El movimiento pro Islam de Paquistán se ha ido extendiendo como una plaga de manera silenciosa: todas las mezquitas se están renovando y se hacen muchas nuevas. Se ve a los clérigos musulmanes conduciendo coches de lujo en la ciudad... los radicales campan a sus anchas con total impunidad y la población se vuelve cada vez más intolerante y retrógrada. Los fundamentalistas se están aprovechando de esta situación y seguirán haciéndolo. ¿Hasta dónde pueden llegar? Miguel lo tiene claro: “Hasta donde se les deje”.



Mientras tanto, los procesos que están teniendo lugar en el mundo islámico pueden tener una importancia crucial en el devenir del mundo. Muchos consideran que podrían servir para establecer regímenes democráticos y frenar la expansión del fundamentalismo islámico, otros, sin embargo, temen precisamente el ascenso de los radicales, que podrían aprovechar la situación de descontrol para hacerse con el poder en algunos países. Miguel cree que existe un riesgo muy grande de que se produzca la consolidación de regímenes “aún más opresores y letales”, y que en esta clase de situaciones “todo se reduce a una carrera donde impera la ley del más fuerte o del más violento”, y ahí, dice, “los fundamentalistas siempre llevan las de ganar”.

Sus palabras no son esperanzadoras y critica la actitud de Occidente ante todos estos acontecimientos. “Si no somos capaces de estar unidos y defender lo que es nuestro, la presión del fundamentalismo, que está dispuesto a asesinar a tantas personas como sea necesario para lograr sus objetivos, puede acabar con la civilización occidental. La filosofía griega cederá el paso a la filosofía islámica y la Verdad Eterna será ahora vista desde la tradición de al-hikma al-khalida o desde la de al-hikma al-laddunyyah. El Derecho Canónico será suplantado por la Ley Civil Islámica o Sharia…” “Tenemos que defender nuestros ideales y nuestra cultura para plantar cara al extremismo islamista que tiene en su punto de mira a prácticamente todo el mundo: China, Filipinas, Australia, América Francia, Reino Unido, África, Rusia… y, como no, España.”



El Gobierno paquistání necesita apoyar a Occidente, algo que resulta cada vez más difícil a medida que se consolida el poder de los radicales y el triunfo de las ideas fundamentalistas.
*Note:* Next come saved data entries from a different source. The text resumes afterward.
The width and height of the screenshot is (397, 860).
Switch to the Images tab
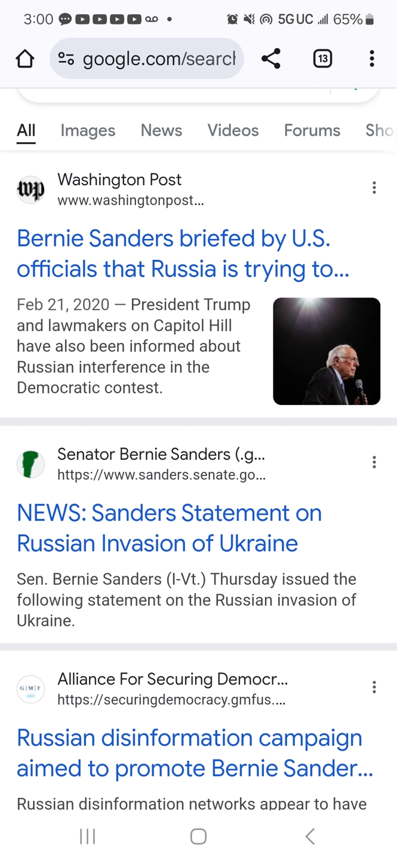coord(88,130)
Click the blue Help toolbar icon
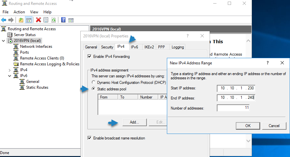290x157 pixels. click(x=64, y=20)
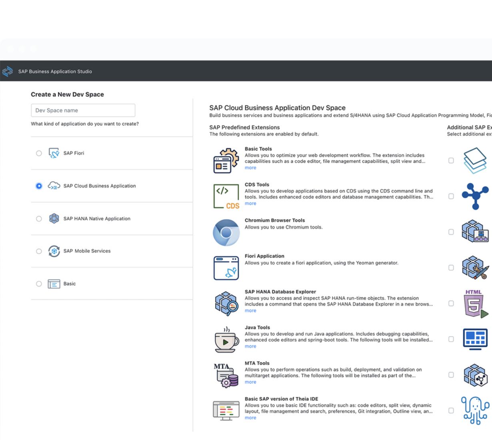Screen dimensions: 492x440
Task: Tick the checkbox beside the octopus icon extension
Action: click(x=451, y=411)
La noticia del asesinato de Bhatti ha privado a las minorías de representación en el Gobierno y ha dejado claro que en Paquistán, todo aquel que no sea musulmán está permanentemente amenazado de muerte. Lo que no significa que tu seguridad esté garantizada por el hecho de serlo, ni mucho menos.

La situación de Paquistán empeora a gran velocidad y los cristianos y miembros de otras minorías en el país viven bajo la perpetua amenaza del terrorismo y la intolerancia religiosa. Varios misioneros han abandonado ya el país. La presión era demasiado grande. Pero Miguel no se rinde. “Saldré de aquí degollado, pero no dejaré de luchar por esta gente”.